Château de Maÿtie, also known as Château d'Andurain is a castle located at 1 rue du Jeu-de-Paume, Mauléon-Licharre, in the Pyrénées-Atlantiques department, Aquitaine region, southwestern France. It is a Renaissance building of the end of the 16th century and has been classified as a historic monuments since 1925.

Architecture

The castle has a rectangular shape, flanked at each corner with a square tower. 
The architecture of Renaissance style, with a particularly striking façade with its elegance: mullioned windows and pediments, arches alleviating lines, masks, carved balcony. The façade as a counterpoint to the massive roof to the frame chestnut shingles, three stories high.

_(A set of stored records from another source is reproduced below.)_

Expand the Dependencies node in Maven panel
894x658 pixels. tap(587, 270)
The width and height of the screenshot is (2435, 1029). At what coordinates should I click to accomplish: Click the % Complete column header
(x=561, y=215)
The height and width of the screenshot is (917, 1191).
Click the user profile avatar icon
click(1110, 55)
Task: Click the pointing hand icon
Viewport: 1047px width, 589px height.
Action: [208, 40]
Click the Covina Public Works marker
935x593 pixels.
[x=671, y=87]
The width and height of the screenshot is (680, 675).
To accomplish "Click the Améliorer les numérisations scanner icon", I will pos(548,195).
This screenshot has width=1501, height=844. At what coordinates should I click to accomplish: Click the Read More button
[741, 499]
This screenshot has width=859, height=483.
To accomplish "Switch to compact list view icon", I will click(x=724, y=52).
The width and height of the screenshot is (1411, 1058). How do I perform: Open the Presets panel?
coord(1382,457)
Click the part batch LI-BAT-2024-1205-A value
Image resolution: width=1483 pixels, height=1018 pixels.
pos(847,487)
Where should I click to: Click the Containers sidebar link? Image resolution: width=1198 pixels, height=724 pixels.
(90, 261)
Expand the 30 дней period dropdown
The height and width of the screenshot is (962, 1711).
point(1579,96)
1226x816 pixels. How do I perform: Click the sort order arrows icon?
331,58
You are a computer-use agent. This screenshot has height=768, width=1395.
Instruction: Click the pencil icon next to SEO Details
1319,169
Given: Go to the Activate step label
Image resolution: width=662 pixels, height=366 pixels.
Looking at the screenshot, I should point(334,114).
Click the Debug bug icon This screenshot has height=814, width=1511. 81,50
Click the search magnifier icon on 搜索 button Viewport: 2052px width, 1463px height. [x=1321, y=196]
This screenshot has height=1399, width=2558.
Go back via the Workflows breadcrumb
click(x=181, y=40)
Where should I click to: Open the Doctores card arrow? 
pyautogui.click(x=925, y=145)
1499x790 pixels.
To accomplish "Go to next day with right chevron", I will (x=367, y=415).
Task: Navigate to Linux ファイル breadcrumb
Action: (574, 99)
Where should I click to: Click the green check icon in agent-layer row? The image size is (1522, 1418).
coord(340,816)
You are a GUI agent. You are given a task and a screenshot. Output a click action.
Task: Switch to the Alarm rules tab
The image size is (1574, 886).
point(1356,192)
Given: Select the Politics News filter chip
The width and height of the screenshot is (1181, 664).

The interior is characterized by a staircase of an elegant openwork arches, serving all floors. The large living room (Salon) on the ground floor, and the room of the bishop, on the 1st floor, include Baroque carved fireplaces, embedding a medallion bearing the arms of the bishop and a portrait of Arnaud de Maytie.

History

The castle was originally built by Arnaud de Maytie who was Catholic Bishop of Oloron between 1599 and 1623.

In 1661, a revolt under the priest Matalas led to the destruction of one of the four towers of the castle, which was never rebuilt. The castle, never sold, is kept in the same family since its construction, the current owners are the Azémar Fabrègues and the castle is open to visitors during the months of July to September.